If the wire were wrapped around nickel instead of the iron core and the original current were applied, how strong would the magnetic field be?

An electromagnet is created by wrapping 28 turns of copper wire around a 65cm long iron core. A current of 800mA is passed through the wire.

Mar 1, 2016

$= 4.33 \times {10}^{-} 3 T$

Explanation:

The magnetic field strength $H$, inside free space of a solenoid having number of turns per unit length ${N}_{0}$, carrying a current $I$ is calculated as follows:

We know that $H$ is directly proportional to number of turns per unit length.
Also that it is directly proportional to the current flowing through it. mathematically
$H \propto {N}_{0}$
$H \propto I$
Combining two we obtain
$H \propto {N}_{0} \cdot I$

or $H = {\mu}_{\circ} {N}_{0} \cdot I$
where ${\mu}_{\circ}$ is a constant of proportionality and is called magnetic permeability of free space and has a value $4 \pi \times {10}^{-} 7 N {A}^{-} 2$
For the problem
$H = 4 \pi \times {10}^{-} 7 \cdot \frac{28}{0.65} \cdot 0.8$
$H = 4.33 \times {10}^{-} 5 T$

It is given that core of the solenoid is of Nickel.
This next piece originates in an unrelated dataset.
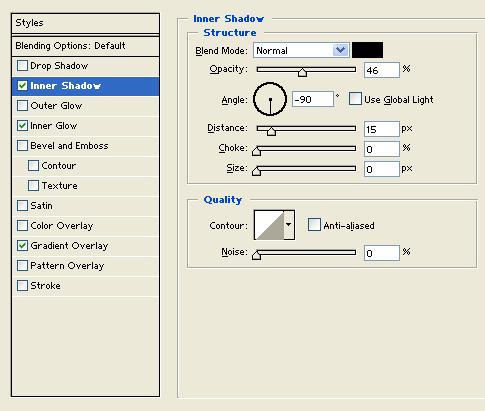Click the Distance slider handle
Screen dimensions: 485x411
pos(271,131)
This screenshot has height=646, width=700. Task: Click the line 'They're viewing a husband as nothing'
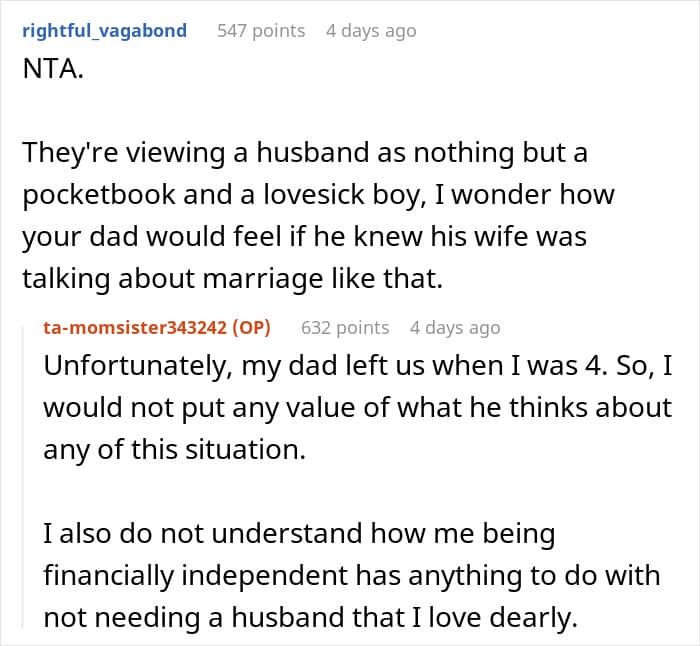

Hence, magnetic field produced in the core is

$B = {\mu}_{r} \times H$, where ${\mu}_{r}$ is the relative permeability of nickel.

Recall the permeability curves. Permeability of nickel varies from 100 to 600 maximum.
Since the order of magnitude of magnetizing field $H$ is around ${10}^{-} 5$, it would be safe to use lower value of relative permeability for the nickel core.

$\therefore B = 100 \times 4.33 \times {10}^{-} 5$
or $= 4.33 \times {10}^{-} 3 T$